No Gameplay Just Watch
Once you press play in the main menu you simply watch and potentially enjoy. The majority of the experience plays as a long cutscene The art style feels similar to a comic book surrounded by this pinky-purple colour palette. For the most part it works and I liked what the developers were attempting to create. Its just a bit odd to see such a short game have graphical glitches. Sometimes the textures of characters didn’t appear smooth or render correctly. The game often tries to throw in these odd artistic moments where a character might morph into a different persona or the background might have a odd light display. But a lot of the time these felt very out of place and didn’t flow with the story. At times the game will randomly just jump to static images with dialogue running along the bottom of the screen like many visual novel style games. It just feels as if the game should have played out fully as a cutscene rather than randomly switching between these styles. Especially since the player really has no control but to watch the experience play out. Though the game does allow you to skip between each bit of dialogue back and forth as well as fast-forwarding making capturing screenshots easy for me.

Speak up
For the most part the acting is pretty good. The voice actors do a decent job reading their lines. The developers advertise that the dialogue was recorded as if the actors were in a theatre together. This didn’t appear to come across in-game. The audio levels for each character didn’t sync well with the random background music which just seemed to cut in randomly for no reason and was far too loud. By playing with the audio settings I managed to balance it better.

Curtain Call
The Cherry Orchard is an interesting attempt to bring the theatre experience to video games.

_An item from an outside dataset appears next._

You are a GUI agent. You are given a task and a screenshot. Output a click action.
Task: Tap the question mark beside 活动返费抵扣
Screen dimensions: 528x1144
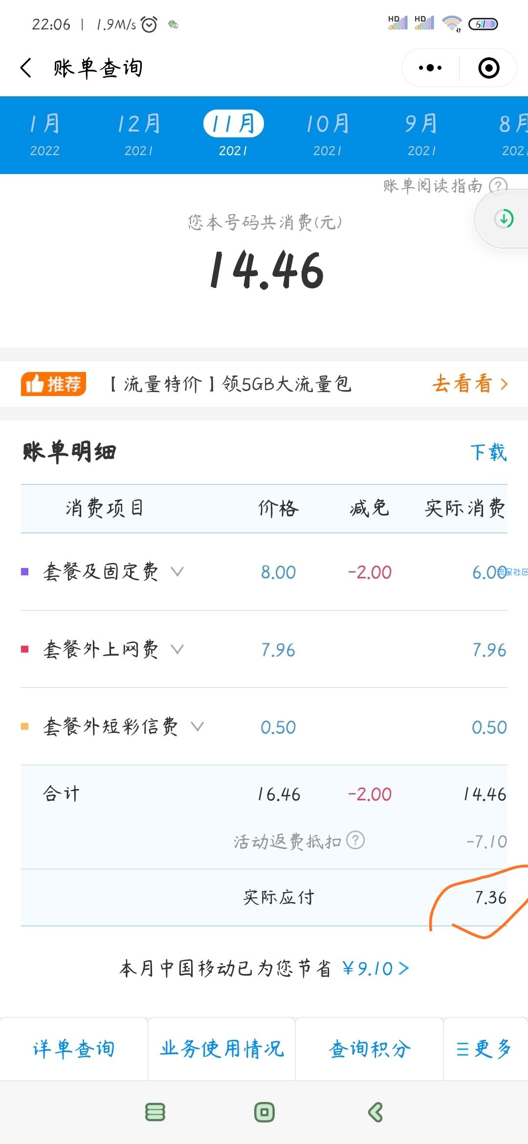point(355,840)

Audio issues, graphical glitches and art design that just didn’t seem to come together as well as it should make this hard to recommend to anyone but the most die hard of theatre lovers.
The credit I will give the title is it did remind me of the good times I had going to the theatre when I was younger. But in those moments of reminiscing I was reminded how much I would rather just watch the theatre production of the title this is based on. I actually feel one day the theatre experience will come to video games effectively. But as the Cherry Orchard shows we’re not quite there yet.